Now, I believe less.

I have not been persuaded by the various efforts to “disprove” Adventism. The evangelical critique of Adventism has a patina of scholarship. However, it appears to me to merely replace slavish Adventist dependence on Ellen White as the primary interpreter of the Bible with a slavish dependence on Paul as the ultimate voice of truth. Not a great leap forward in epistemology, exegesis or human well-being. The unrestrained confidence in the “assured results of scholarship” characteristic of classic liberal theology seems naive to me. History has not been kind to “assured results.”

My believing less arises not from the attraction of another truer (or more sophisticated or more exegetically-precise or more venerable) system. Rather it arises out of thirty years of listening to God’s people–professional theologians and mothers and students and scientists and the home-bound disabled and addicts and care-givers and doctors and truck drivers.

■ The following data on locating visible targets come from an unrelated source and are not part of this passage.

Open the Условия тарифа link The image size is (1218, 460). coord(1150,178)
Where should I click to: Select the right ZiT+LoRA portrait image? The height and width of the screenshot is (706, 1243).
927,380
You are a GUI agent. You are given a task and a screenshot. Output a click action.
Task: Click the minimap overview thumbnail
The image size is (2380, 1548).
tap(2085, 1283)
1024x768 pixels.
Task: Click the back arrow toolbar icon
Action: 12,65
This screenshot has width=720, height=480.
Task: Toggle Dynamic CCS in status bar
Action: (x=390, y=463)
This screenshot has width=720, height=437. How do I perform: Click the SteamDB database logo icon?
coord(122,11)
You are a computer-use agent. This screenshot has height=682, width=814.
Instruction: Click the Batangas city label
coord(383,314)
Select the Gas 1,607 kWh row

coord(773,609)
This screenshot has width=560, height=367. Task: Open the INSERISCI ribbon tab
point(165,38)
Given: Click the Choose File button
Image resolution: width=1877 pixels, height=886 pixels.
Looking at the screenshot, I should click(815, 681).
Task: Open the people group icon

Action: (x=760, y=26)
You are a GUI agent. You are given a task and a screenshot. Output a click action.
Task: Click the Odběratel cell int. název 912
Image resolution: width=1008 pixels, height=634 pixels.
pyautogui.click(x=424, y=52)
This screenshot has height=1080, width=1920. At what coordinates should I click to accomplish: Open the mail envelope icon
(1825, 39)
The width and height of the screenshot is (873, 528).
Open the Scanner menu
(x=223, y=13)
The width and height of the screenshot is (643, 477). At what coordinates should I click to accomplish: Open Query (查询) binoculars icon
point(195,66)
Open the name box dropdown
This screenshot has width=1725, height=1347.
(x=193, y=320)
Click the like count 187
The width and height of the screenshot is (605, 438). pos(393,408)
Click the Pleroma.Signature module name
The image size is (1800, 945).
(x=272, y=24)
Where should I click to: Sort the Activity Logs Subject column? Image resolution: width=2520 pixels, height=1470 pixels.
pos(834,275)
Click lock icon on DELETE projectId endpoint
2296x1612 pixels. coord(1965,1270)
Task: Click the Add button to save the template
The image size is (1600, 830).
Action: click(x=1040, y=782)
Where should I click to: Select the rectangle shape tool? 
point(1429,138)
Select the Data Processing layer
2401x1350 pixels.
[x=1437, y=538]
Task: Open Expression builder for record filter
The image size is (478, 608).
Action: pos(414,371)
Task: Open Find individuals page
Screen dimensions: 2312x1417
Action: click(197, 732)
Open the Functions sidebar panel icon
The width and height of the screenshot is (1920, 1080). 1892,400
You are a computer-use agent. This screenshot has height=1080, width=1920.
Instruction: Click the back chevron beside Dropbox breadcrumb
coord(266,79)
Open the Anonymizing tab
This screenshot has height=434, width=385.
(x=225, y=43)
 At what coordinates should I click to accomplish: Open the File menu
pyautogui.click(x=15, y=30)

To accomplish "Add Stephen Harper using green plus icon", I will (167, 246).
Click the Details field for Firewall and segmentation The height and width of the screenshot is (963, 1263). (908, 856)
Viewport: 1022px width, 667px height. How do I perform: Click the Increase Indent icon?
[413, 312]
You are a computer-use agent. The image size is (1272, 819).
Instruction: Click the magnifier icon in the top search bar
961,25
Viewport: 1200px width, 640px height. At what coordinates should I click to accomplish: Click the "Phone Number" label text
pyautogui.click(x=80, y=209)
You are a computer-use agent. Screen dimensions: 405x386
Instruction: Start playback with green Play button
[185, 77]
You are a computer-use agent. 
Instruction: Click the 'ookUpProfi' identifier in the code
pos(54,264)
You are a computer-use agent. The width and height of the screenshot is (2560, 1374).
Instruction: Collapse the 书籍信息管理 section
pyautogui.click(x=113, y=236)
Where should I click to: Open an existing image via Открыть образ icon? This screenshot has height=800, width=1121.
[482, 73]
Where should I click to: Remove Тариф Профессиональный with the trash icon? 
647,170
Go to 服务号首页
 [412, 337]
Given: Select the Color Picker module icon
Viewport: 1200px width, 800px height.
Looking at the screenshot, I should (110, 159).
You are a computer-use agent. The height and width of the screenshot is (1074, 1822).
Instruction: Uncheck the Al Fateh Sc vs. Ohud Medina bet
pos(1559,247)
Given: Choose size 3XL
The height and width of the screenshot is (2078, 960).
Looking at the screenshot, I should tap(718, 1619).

All those prophetic details? The theologians argue endlessly. Some of their arguments are interesting. However, a correct interpretation of Daniel 8 and Revelation 13 offers no help for people who have spent thirty years trying to quit smoking or people who are interacting with adult children who are schizophrenics. Should I really claim to believe something that makes no difference for mothering, bill-paying, physical health or the navigation of old age?

To push it even further, people who REALLY do believe we are at the end of time drop out of school, move to the country and “evangelize” in confrontational, obnoxious ways. In other words their lives are deranged.

The same holds for “justification, sanctification, glorification.” The debates about soteriology (how a person is saved) fill endless volumes. The debate is interesting and irrelevant. In my limited experience there is a strong correlation between having highly developed soteriological schemas and being tragically ineffective in significant relationships. Knowing the precise relation between justification and sanctification appears to offer little help for troubled marriages or dealing with addictions or managing money wisely.

So I believe less.

I believe in God.

I believe in people. God made them. God died for them. I figure salvation (whatever that means) is the default state of things. If God, with classical omniscience and omnipotence, created humanity with the full knowledge that 95 percent of them (cf. Ellen White’s statements about “not one in twenty”) would be incinerated, that would raise ethical questions at least as large as those created by theistic evolution.

I believe “God desires mercy and not sacrifice.” That is, relationships are more important than religious rectitude.

I believe doing good is more important that believing right. (Though, of course, ideas matter. Some ideas have consequences.)

I believe making beauty is better than making ugly.

(Some readers, at this point, might ask, then what do I make of the highly elaborated theology of Adventism? Do I think we should get rid of it? Do I think it is wrong? I’ll address this in a future post under the title, “If theology can’t fix my car, what good is it?” Hint: water color painting won’t fix my car either, and I'm still a watercolor painter.)

2 comments:

  1. RE: God toasting 95% of people. I think I am becoming more Calvanist with time. At some point, you just can't save yourself. There comes a time when you just have to give up and acknowlege that you are a hopeless sinner, that you like sinning, you don't want to stop (or start), and that if you are going to be saved, God is just going to have to do it, and if He doesn't, then you are just going to be lost.

    It is scary, but it is such a relief.

    At some other point you also realize that you are not just a sinner, or just a saint, but you are both at the same time, and that God is OK with it. That realization makes it a lot easier to be OK with the other sinner/saints you live with.